読解文 —
__________

その国の子どもをどんな国民に育てたいのかという国のビジョンが、もっとも顕著に現れる本…それが、教科書である。

二宮皓監修の『こんなに違う! 世界の教科書』は、日本の教育研究者たちが、日本を含めた世界11カ国における小学校の国語教科書について、比較教育学の視点から解説した、興味深い本だ。実際に使用されている教科書の中身もたくさん掲載されており、その国の子どもたちが学んでいる物語や詩も読むことができる。

個人的に私が初めて知ることが多く、おもしろかったのは、ケニアの章だ(第10章)。ケニアと聞けばサファリ! と想像する人は少なくないと思うが、ケニアの初等教育について知っている人はどれくらいいるだろう? この本によれば、ケニアでは、レベルの高い小学校は制服や補習の経費がかかるために富裕層が集まり、小学校卒業時にある国家統一テストの結果でどの中学校に進学できるかが決まるなど、日本より学校の序列化が進む学歴社会なのだという。また、ケニアには多くの民族が共存しているため、教科書で特定の民族的英雄を取り上げて対立を招かないよう、日本の教科書によくでてくるような歴史上の有名人物の「偉人伝」はほとんどないのだそうだ。

ちなみに、この本が根ざしている比較教育学とは、「海外の教育と日本のそれを比較検討して日本の教育を深く理解し、改善する」ことや「教育とその背景を通じて相手の国を深く理解する」ことを目的としている。この本の中では上記で紹介したアメリカ、ケニアのほかにも、イギリス、フランス、ドイツ、フィンランド、ロシア、中国、韓国、タイの教科書が取り上げられており、各国の教科書の特色や教育制度の特徴を、日本の教育と比較しながら読んでみるのもおもしろいだろう。さらに、その国の子どもたちがどのような教科書で学んでいるのかを知ることで、その国民性や文化を理解する手助けになるかもしれない。

__________

データ抜粋 —

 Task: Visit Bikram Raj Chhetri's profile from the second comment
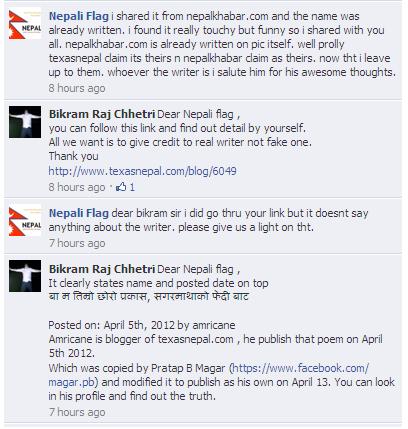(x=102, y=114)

__________

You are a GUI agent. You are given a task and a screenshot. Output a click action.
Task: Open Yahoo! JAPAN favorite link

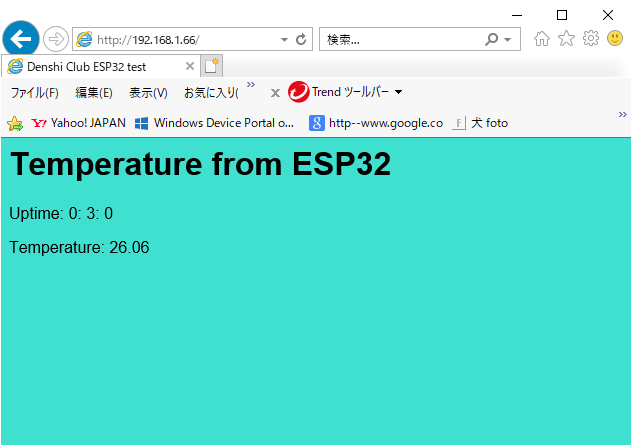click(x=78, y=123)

__________

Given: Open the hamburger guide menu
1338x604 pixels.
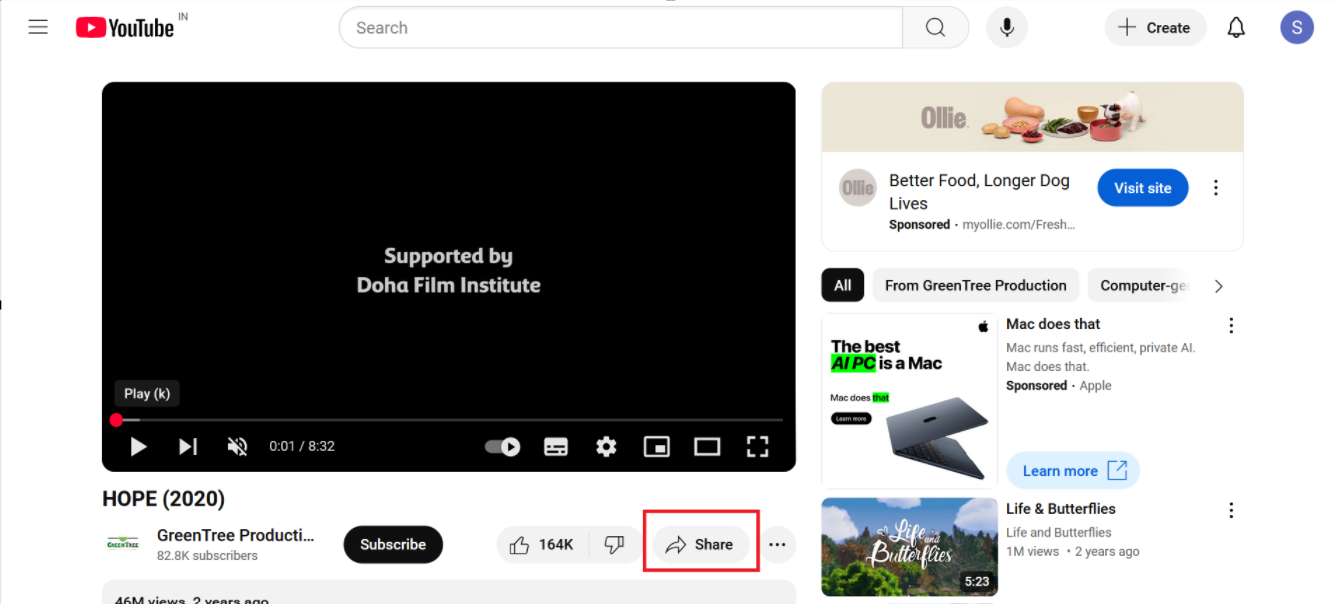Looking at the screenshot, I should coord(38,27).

__________

読解文の「その国の子どもをどんな国民に」から「物語や詩も読むことができる。」までを、一字一句変えずに書き写しなさい。 上の項目は、読解文とは関係のない別の資料である。

その国の子どもをどんな国民に育てたいのかという国のビジョンが、もっとも顕著に現れる本…それが、教科書である。

二宮皓監修の『こんなに違う! 世界の教科書』は、日本の教育研究者たちが、日本を含めた世界11カ国における小学校の国語教科書について、比較教育学の視点から解説した、興味深い本だ。実際に使用されている教科書の中身もたくさん掲載されており、その国の子どもたちが学んでいる物語や詩も読むことができる。